Патрик де Бана: «Постановка балета — это энергетический обмен»

Собственную версию легендарного балета Игоря Стравинского «Весна Священная» новосибирский театр оперы и балета представил публике в качестве финального аккорда уходящего сезона. Столетний юбилей спектакля, взорвавшего традиционную театральную эстетику раз и навсегда, вызвал мощную волну интереса к шедевру Стравинского, Дягилева, Нижинского и Рериха. Для постановки новосибирской премьеры был приглашен хореограф Патрик де Бана. Он танцевал в «Балете Лозанны» Мориса Бежара и Национальном театре Испании у Начо Дуато, основал собственную балетную компанию Nafas Dance Company и осуществил множество постановок для ведущих театров мира. В один вечер с «Весной Священной» пройдет концертное исполнение «Свадебки» Стравинского. За наделю до премьеры, назначенной на 11 и 12 июня, ПАТРИК ДЕ БАНА рассказал корреспонденту «КС» АННЕ ОГОРОДНИКОВОЙ о работе над спектаклем.

— В какой стадии готовности балет в данный момент?
— Мы сделали уже много. То, что мы делаем сейчас, можно сравнить с финальной шлифовкой бриллианта. Я приехал сюда 1 мая. Обычно для того, чтобы создать хореографию для получасового балета, мне требуется около трех недель. Потом, конечно, мы должны много работать. Это творческий процесс, который не заканчивается за три недели, а продолжается до момента премьеры.
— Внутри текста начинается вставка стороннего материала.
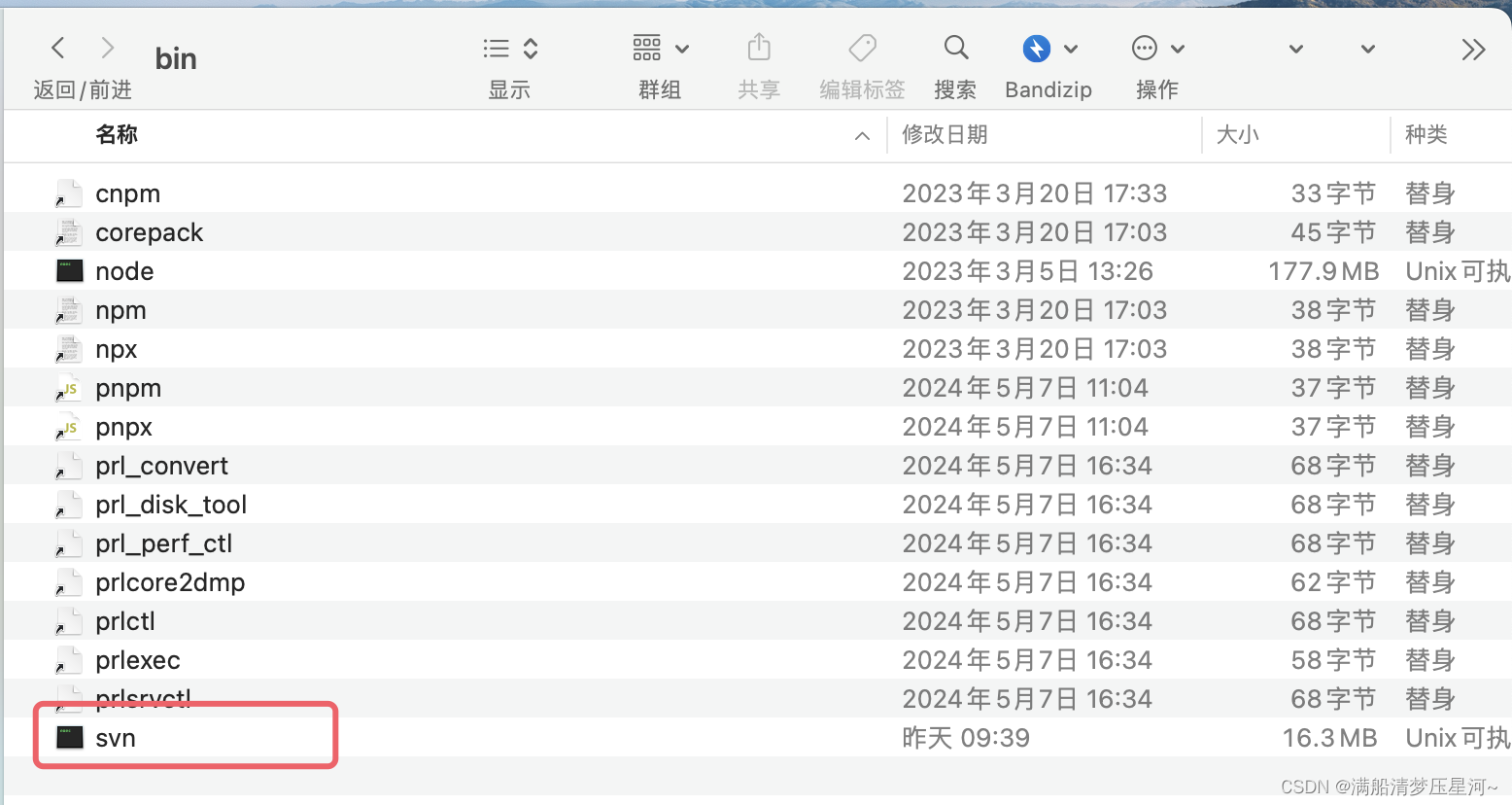
Task: Open the 显示 view options dropdown
Action: point(507,48)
— Будет ли в балете показана языческая Русь?
— Нет. Если заглянуть в глубину веков, все мы родились в одном месте — местом происхождения человечества принято считать Африку. Вспомним о шаманизме, который, например, очень сильно представлении в африканских, традиционных и иных культурах, сохранивших сильную связь с природой. Я думаю, что Стравинской совершил путешествие к тем временам, когда не было паспортов. Все национальные ограничения, придуманные позже, на самом деле не имеют смысла. Кто бы мы ни были, русские, европейцы или африканцы, все мы гости в этом мире. У нас есть виза длиной в жизнь. Как только ее срок истечет, мы скажем «гуд бай». Многие проблемы современного мира связаны с тем, что люди слишком жестко ассоциируют себя с принадлежностью к какой-то общности. Русская царица Екатерина Великая была немкой по происхождению. Мы здесь, чтобы встречать друг друга, и это наша миссия. Хотя большая часть людей ее почему-то не понимают. Мы только гости. Именно поэтому я решил обратиться вглубь веков, когда важно было само существование. Мы говорим о духе, о предках, о вселенной, которая шире любых границ.
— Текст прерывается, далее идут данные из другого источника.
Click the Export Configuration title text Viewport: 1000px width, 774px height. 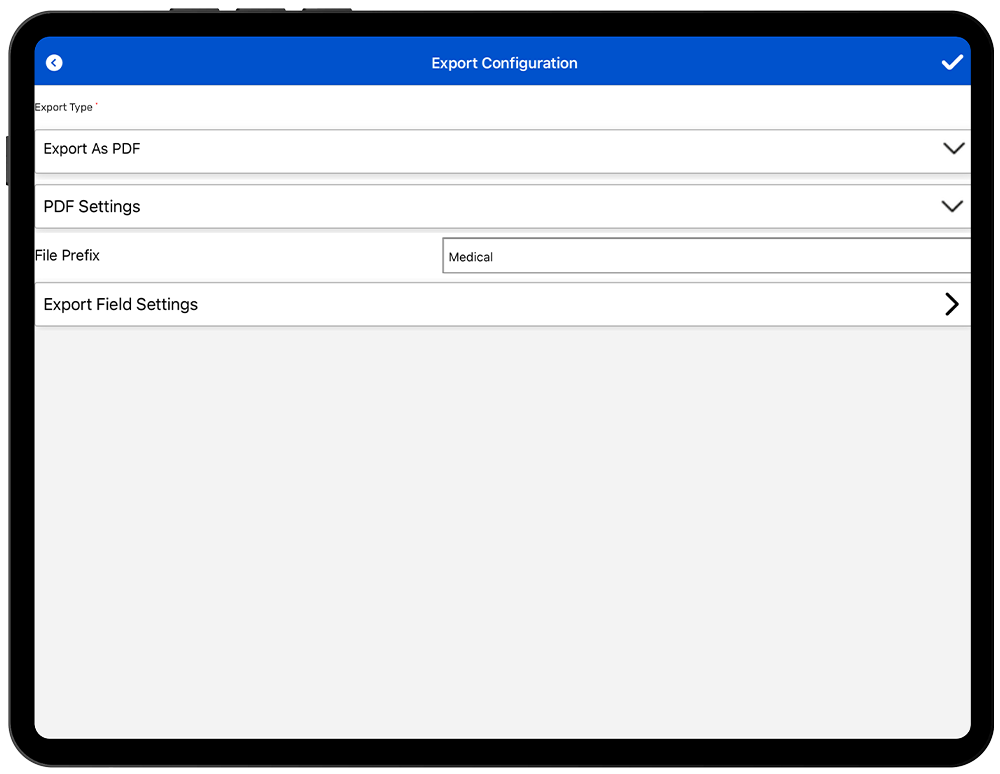coord(504,63)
— Обращение к первобытным корням сделало хореографию проще или сложнее?
— Я старался слушать музыку Стравинского всем сердцем. Думаю, когда он писал «Весну Священную», он не слышал звуков начинающегося ХХ века. Он вслушивался в музыку прародителей. Это творение Стравинского — непревзойденный шедевр. Он говорит о тех временах, когда все было очень простым. Он не пытался ничего изобрести: в этом мире уже все сделано. Люди, которые пытаются изобретать, не создают ничего вечного. В мире моды коллекции одежды умирают каждые шесть месяцев. Это как падающая звезда, а я хотел бы видеть звезды, которые светят долго. Поэтому я обратился к собственным корням. Мой отец нигериец, а мать — немка, среди моих африканских предков были сильные шаманы. Когда я сочинял этот балет, я старался видеть перед собой лица бабушки и прабабушки. Стравинский написал вселенскую музыку, которая шире, чем Россия. Он слышал ритмы шаманского бубна, этот древний звук любви и честности.
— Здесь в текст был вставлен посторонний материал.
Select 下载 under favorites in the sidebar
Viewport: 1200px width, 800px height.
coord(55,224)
— Почему вы решили взяться за этот балет?
— Честно говоря, я никогда не собирался ставить «Весну Священную». В течение пяти лет в качестве ведущего танцовщика труппы Мориса Бежара я много-много раз танцевал в его версии этого балета. Мне казалось, что творение Бежара по своей духовной сути очень близко к замыслу Стравинского. Иногда в жизни нужно знать свое место, понимать, что и когда нужно делать. Поэтому я однажды сказал себе: я никогда не возьмусь за «Весну Священную» и «Болеро» Равеля. Но однажды Игорь Зеленский позвонил мне — я тогда был в Китае — и сказал: «Патрик, настал твой час. Я знаю, ты сможешь это сделать». Когда вместе с Жаном-Франсуа Вазелем, автором либретто, мы думали об этой постановке, я посмотрел в зеркало и понял, что все уже есть во мне. Я сказал себе, что лучший способ поставить «Весну Священную» — заново открыть Африку внутри себя. Иногда что-то происходит в жизни просто потому, что это должно произойти. Не надо задаваться вопросом о причинах. Я знаю Игоря Зеленского много лет, но не знаю, почему он обратился с этим предложением именно ко мне. В мире есть много хореографов, и у меня было достаточно другой работы. Может быть, действительно пришло время.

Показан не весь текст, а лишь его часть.